[THE TASK]
Put the stretch of the records from the start through the line containing "pyautogui.click(x=437, y=19)" into a Markdown table with the columns Row and Line. Number each row, and leave out blank lines.

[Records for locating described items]

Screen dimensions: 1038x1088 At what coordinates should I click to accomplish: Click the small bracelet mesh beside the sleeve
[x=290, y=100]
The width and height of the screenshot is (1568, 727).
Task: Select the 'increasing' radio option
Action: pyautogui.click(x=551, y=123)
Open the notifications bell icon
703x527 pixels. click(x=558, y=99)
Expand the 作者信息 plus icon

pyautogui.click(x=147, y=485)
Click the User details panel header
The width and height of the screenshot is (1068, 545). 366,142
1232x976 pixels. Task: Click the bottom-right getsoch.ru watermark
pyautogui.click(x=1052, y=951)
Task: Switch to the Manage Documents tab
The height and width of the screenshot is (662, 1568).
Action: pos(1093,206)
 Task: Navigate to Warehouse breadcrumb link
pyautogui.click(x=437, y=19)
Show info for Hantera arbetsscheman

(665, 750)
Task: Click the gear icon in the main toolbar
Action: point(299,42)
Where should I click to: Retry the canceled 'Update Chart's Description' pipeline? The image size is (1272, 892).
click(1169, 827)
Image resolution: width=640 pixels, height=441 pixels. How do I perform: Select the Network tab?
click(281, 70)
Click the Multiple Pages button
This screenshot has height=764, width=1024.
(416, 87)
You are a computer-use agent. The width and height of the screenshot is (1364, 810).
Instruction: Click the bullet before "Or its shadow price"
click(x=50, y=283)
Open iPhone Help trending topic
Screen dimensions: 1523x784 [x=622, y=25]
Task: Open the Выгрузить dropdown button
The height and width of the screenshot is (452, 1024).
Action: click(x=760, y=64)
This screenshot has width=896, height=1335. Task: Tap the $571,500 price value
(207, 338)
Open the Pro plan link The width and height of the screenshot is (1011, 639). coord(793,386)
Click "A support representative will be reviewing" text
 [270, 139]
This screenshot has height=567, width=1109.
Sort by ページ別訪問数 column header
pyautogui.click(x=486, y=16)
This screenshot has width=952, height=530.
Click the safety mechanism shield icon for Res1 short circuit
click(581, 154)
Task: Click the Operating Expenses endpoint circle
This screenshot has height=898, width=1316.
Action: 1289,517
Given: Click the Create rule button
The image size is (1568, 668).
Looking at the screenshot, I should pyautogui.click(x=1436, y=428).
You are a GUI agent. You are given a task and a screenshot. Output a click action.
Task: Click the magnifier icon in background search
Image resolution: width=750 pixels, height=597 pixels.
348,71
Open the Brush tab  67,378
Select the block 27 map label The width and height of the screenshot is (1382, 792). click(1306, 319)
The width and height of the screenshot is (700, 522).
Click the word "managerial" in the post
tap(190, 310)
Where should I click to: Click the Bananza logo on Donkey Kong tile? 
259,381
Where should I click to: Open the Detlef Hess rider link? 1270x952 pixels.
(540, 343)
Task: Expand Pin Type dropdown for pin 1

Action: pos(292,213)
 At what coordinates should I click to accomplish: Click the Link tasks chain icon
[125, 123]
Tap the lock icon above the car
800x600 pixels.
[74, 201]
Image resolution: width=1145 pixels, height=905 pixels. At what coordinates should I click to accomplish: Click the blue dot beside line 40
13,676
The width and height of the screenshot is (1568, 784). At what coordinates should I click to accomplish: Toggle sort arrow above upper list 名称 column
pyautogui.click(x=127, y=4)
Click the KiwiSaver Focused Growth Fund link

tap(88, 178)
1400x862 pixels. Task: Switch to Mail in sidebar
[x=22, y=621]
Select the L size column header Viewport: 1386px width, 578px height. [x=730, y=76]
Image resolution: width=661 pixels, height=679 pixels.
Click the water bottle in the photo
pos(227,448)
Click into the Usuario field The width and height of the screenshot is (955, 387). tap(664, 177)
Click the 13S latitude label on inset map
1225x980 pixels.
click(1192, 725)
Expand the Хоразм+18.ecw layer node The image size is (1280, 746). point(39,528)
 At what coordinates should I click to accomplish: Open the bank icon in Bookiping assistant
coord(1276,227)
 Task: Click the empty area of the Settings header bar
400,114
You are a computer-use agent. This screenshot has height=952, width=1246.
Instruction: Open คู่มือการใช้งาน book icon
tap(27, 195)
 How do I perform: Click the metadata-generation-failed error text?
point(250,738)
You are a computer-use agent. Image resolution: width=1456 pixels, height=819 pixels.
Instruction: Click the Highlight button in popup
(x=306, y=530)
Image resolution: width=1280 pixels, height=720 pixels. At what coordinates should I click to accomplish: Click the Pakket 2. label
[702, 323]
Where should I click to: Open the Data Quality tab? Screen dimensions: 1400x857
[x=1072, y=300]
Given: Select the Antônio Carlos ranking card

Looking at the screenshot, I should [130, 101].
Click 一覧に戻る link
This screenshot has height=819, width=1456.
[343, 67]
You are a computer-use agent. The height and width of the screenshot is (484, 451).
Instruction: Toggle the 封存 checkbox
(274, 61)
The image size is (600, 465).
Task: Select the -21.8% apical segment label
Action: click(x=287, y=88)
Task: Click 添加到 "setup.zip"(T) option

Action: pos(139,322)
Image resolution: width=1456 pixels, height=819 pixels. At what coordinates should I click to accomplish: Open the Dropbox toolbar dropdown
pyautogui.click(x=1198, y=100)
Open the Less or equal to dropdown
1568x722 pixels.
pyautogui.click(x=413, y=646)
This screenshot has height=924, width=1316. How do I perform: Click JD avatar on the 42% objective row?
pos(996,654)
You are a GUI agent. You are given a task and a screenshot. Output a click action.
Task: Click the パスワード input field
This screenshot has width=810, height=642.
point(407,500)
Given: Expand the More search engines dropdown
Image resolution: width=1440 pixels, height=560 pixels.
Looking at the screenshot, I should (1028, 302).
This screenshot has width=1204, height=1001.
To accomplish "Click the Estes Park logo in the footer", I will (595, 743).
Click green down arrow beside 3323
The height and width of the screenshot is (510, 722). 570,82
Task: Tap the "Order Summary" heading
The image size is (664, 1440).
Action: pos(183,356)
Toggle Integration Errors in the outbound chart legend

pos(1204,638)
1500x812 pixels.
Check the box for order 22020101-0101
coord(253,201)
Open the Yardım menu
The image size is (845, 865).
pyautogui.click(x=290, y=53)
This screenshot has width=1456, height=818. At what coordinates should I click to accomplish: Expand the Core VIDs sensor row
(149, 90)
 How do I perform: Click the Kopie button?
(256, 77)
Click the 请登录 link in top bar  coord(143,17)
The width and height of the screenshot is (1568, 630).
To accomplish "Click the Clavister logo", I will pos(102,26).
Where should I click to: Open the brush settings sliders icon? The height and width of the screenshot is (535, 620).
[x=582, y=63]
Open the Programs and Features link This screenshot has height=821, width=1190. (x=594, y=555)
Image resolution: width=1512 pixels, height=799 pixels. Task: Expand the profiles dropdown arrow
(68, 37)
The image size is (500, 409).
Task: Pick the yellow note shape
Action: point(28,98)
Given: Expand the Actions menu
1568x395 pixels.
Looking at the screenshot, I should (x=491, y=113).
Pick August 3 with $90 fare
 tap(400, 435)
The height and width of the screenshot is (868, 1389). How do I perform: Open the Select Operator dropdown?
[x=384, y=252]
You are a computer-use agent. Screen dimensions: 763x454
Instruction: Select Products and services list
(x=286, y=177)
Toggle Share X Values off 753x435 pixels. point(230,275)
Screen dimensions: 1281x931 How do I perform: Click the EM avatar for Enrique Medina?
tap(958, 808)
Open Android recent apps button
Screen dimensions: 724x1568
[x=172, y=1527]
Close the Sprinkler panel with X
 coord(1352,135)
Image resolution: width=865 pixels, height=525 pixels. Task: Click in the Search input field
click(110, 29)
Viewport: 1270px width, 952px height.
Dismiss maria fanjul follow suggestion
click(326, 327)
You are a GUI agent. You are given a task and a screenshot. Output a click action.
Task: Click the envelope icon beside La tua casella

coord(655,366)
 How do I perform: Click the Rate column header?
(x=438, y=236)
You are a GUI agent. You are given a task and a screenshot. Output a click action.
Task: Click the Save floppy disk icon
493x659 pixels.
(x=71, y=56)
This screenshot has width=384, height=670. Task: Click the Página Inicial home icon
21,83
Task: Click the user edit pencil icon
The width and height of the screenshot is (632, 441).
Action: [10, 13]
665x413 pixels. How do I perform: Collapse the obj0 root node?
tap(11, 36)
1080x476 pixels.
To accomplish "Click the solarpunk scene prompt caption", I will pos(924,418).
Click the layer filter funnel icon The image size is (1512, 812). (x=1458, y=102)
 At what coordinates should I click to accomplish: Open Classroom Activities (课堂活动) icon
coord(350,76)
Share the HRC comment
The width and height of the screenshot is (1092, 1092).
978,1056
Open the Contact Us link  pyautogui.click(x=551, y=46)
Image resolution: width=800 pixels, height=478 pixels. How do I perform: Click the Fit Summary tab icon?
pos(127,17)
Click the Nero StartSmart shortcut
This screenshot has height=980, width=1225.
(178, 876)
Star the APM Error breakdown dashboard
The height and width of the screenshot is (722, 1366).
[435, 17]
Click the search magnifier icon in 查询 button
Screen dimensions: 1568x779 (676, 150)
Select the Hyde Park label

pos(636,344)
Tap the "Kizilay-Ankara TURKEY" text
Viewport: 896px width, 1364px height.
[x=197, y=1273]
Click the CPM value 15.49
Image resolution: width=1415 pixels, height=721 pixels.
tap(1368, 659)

[REPLY]
| Row | Line |
|---|---|
| 1 | Screen dimensions: 1038x1088 At what coordinates should I click to accomplish: Click the small bracelet mesh beside the sleeve |
| 2 | [x=290, y=100] |
| 3 | The width and height of the screenshot is (1568, 727). |
| 4 | Task: Select the 'increasing' radio option |
| 5 | Action: pyautogui.click(x=551, y=123) |
| 6 | Open the notifications bell icon |
| 7 | 703x527 pixels. click(x=558, y=99) |
| 8 | Expand the 作者信息 plus icon |
| 9 | pyautogui.click(x=147, y=485) |
| 10 | Click the User details panel header |
| 11 | The width and height of the screenshot is (1068, 545). 366,142 |
| 12 | 1232x976 pixels. Task: Click the bottom-right getsoch.ru watermark |
| 13 | pyautogui.click(x=1052, y=951) |
| 14 | Task: Switch to the Manage Documents tab |
| 15 | The height and width of the screenshot is (662, 1568). |
| 16 | Action: pos(1093,206) |
| 17 |  Task: Navigate to Warehouse breadcrumb link |
| 18 | pyautogui.click(x=437, y=19) |